They are reeling, their future here in serious doubt, after a string of incidents and racist comments made by leading advocates of removing Quebec from the 128-year-old Canadian federation.

Further generating a sense of anxiety for the Jewish community – and for the broader population backing federalism – a new group, comprised of right-wing nationalists, has been created to advance the separatist cause.

The separatists lost an Oct. 30 referendum on the issue by the slimmest of margins – some 50,000 votes out of an estimated 4.67 million ballots cast.

The organized Jewish community was heavily involved in the campaign against the separatist option.

But the campaign, marked by repeated slurs against the ethnic minorities in Quebec, left the Jewish community distinctly uneasy.

In one instance, Lucien Bouchard, the leader of the separatist Bloc Quebecois in Parliament, called on the province’s white women to have more children in order to protect Quebec’s culture.

In another, Quebec Premier Jacques Parizeau, on the night he conceded the referendum victory to the federalists, blamed the loss suffered by his forces on money and “the ethnic vote.”

A day later, Parizeau resigned, a move that will become effective early next year when a new leader of Quebec is chosen.

That leader is expected to be Bouchard.

Despite expectations that Quebec would witness a period of racial healing after the vote, the referendum’s aftermath has not proven to be the time of reconciliation for which many had hoped.

In the latest incident, Pierre Bourgault, a writer and former consultant to Parizeau, charged in an interview published Nov. 30 in the French-language daily Journal de Montreal that it is the province’s Jewish, Greek and Italian communities who are racist, not the majority of French-speaking Quebecers.

Leaders of the three communities, representing some 400,000 members, banded together several years ago to form a coalition with the goal of promoting national unity and of expressing their solidarity with the federalist cause.

The Jewish community is represented on the committee by Canadian Jewish Congress, which soon reacted to Bourgault’s statements.

“Pierre Bourgault’s remarks on ethnic communities are reprehensible, intolerant and reflect a profound disregard for democratic values as well as the fundamental right of all Quebecers to freely express their political opinion,” said Max Bernard, chairman of the Community Relations Committee of Canadian Jewish Congress, Quebec region.

Similar statements criticizing Bourgault and calling for greater social harmony were issued by the Hellenic Congress of Quebec and the National Congress of Italian Canadians.

Morale among those supporting the federalist cause has been extremely low in recent weeks.

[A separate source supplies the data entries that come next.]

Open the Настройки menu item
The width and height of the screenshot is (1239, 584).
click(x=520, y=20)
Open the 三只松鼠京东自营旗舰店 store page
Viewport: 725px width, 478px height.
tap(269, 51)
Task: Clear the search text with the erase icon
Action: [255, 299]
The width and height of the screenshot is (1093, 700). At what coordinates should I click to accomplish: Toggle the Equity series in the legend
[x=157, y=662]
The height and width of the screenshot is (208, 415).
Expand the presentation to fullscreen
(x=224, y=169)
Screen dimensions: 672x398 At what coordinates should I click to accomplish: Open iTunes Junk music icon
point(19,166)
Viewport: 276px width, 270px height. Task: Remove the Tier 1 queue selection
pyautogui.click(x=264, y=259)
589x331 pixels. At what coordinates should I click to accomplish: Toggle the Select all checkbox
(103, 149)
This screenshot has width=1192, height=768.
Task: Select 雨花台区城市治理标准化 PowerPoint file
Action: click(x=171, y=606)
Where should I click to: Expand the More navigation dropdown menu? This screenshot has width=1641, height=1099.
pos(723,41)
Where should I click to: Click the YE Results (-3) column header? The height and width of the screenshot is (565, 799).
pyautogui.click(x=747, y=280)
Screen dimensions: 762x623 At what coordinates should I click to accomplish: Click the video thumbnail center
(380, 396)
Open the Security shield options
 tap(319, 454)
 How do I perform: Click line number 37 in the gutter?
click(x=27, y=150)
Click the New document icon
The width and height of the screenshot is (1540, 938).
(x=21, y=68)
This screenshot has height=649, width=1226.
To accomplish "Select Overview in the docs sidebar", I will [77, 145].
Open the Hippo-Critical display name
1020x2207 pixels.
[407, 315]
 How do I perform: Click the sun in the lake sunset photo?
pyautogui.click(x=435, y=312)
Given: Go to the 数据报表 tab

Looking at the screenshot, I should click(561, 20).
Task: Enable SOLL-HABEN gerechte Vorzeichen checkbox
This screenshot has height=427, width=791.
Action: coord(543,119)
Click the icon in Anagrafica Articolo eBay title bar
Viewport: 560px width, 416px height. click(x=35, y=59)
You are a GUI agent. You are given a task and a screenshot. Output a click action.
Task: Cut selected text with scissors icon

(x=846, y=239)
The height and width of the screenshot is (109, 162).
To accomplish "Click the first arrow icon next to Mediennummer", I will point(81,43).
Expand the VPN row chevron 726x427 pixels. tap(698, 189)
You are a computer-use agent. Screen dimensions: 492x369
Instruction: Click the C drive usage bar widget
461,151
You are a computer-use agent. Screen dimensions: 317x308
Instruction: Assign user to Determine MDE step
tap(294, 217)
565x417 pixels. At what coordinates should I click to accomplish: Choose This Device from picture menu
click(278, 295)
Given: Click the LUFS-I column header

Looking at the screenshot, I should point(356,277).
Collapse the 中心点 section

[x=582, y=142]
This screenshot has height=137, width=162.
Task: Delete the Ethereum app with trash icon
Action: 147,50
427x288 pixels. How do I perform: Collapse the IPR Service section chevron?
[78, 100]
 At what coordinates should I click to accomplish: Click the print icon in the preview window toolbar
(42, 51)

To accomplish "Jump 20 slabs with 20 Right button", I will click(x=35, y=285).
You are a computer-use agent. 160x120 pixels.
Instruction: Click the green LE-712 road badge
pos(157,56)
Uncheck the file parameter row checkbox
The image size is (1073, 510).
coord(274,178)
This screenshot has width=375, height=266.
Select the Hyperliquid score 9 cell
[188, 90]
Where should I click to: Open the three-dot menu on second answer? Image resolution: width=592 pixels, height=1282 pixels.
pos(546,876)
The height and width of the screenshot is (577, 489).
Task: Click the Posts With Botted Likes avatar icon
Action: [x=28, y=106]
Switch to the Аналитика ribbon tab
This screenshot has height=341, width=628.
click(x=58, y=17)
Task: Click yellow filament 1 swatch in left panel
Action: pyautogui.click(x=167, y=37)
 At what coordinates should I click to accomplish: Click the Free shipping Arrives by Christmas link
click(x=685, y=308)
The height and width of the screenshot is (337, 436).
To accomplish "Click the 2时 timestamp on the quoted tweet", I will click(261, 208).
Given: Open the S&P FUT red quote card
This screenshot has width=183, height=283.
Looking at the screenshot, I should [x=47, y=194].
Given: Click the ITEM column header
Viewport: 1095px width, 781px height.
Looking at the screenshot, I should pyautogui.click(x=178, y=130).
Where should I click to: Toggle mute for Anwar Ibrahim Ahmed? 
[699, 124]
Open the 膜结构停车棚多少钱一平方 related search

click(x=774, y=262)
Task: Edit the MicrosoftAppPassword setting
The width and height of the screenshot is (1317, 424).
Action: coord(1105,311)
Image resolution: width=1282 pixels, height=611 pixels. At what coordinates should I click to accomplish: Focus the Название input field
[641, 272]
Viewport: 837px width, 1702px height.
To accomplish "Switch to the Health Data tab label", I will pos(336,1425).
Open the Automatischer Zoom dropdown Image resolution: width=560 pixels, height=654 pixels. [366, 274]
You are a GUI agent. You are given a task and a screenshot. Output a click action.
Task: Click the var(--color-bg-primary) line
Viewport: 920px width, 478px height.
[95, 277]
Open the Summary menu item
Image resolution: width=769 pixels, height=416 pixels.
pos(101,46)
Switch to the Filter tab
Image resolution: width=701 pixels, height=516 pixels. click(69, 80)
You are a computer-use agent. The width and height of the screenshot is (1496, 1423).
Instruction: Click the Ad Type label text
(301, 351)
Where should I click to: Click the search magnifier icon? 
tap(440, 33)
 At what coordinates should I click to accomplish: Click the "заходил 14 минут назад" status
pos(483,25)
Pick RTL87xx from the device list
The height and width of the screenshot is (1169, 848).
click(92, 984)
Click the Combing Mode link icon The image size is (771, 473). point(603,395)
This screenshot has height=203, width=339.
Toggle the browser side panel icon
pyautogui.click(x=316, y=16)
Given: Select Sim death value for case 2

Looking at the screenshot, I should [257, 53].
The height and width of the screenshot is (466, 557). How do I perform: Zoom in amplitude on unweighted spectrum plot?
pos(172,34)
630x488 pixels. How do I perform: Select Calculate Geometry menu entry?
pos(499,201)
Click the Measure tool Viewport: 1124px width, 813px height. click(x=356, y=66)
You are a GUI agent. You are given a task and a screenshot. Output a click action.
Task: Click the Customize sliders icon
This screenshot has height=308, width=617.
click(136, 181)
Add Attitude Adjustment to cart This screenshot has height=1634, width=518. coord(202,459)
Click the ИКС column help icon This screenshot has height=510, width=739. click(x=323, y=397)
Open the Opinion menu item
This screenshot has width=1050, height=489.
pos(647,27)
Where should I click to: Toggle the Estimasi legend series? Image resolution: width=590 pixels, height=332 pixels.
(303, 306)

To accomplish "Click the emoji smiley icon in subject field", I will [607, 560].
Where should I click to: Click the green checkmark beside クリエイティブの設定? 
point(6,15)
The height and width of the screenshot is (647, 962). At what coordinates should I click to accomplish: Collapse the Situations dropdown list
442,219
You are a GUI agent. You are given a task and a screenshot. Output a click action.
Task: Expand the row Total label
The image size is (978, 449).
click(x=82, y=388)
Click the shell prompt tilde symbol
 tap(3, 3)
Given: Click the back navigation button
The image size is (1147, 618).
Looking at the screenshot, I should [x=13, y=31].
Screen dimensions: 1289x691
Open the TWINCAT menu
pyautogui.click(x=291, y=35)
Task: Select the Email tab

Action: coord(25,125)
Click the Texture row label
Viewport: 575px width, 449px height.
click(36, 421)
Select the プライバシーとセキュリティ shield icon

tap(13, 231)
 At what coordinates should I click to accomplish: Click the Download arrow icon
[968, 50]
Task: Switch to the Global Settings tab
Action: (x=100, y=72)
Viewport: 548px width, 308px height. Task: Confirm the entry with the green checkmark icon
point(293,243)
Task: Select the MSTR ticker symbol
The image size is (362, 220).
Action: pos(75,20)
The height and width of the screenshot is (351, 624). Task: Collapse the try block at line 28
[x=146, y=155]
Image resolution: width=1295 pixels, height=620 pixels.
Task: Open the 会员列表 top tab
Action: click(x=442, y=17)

Many federalists feel that Bouchard’s forthcoming assumption of power in Quebec will result in a victory for the separatists the next time a referendum is held – and that, it is widely believed her, will take place within the next two years.

Additional fears are being prompted by the recent entry of a group of right- wing nationalists into the separatist camp.

The group, the Quebec National Liberation Movement, is headed by Raymond Villeneuve, who as head of the Quebec Liberation Front in the 1960s was convicted of involvement in a separatist bombing campaign.

In a newspaper interview earlier this month, Villeneuve said his new group would seek to ostracize the foes of separatism.

He also said his group’s goals include seeking a moratorium of immigration to Quebec, launching an “unrelenting struggle” against Canadian domination and against the “internal enemies” of Quebec, and the creation of an all-French school system.

Although the ruling Parti Quebecois refuses to sanction the group, which had renounced violence for the time being, this has done little to ease the fears of those who remember the 1970 October Crisis.

At that time – prompted by the liberation front’s kidnapping of Quebec politician Pierre Laporte and British High Commissioner James Cross – then- Canadian Prime Minister Pierre Trudeau invoked the War Measures Act.

Martial law was declared, soldiers patrolled the streets of Montreal and hundreds of civilians were detained in prison without charge.

Laporte was later found strangled to death in the trunk of a car; Cross eventually was released unharmed.

The members of the liberation front responsible for the kidnapping were imprisoned.